── RECORDS SHOWN ──

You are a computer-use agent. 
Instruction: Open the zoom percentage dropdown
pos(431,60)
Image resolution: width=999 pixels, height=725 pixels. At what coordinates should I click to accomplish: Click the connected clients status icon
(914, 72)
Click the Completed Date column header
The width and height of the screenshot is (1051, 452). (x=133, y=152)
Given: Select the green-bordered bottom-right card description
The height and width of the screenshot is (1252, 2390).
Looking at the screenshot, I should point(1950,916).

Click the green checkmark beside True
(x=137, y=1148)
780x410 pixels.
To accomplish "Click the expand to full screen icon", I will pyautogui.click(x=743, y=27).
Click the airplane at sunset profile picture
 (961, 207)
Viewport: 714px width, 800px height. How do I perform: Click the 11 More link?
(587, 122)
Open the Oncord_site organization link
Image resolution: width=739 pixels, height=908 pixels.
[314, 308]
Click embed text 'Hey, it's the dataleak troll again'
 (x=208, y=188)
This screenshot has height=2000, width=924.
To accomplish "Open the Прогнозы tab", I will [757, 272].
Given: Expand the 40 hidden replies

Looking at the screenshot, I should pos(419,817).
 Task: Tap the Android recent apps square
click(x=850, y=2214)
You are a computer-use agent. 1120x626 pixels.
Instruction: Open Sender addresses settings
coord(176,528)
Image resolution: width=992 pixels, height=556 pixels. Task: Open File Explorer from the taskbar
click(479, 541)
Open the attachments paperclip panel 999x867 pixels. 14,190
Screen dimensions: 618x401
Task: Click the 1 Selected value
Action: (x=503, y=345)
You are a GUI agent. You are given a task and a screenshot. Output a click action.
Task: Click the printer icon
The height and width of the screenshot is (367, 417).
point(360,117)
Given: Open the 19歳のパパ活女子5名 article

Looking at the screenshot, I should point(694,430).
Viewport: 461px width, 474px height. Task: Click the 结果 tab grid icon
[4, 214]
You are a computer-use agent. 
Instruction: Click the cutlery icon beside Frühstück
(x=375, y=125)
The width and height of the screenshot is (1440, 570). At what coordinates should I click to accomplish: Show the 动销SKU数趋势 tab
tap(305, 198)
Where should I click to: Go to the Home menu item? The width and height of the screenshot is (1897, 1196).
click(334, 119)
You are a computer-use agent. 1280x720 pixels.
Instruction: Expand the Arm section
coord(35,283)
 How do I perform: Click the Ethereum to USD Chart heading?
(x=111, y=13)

───

### PROBLEM:
Reproduce exactly the entries above, limited to the lines from the one with "780x410 pixels." through the one with "Open the Oncord_site organization link", both included.

### COMPLETED EXERCISE:
780x410 pixels.
To accomplish "Click the expand to full screen icon", I will pyautogui.click(x=743, y=27).
Click the airplane at sunset profile picture
 (961, 207)
Viewport: 714px width, 800px height. How do I perform: Click the 11 More link?
(587, 122)
Open the Oncord_site organization link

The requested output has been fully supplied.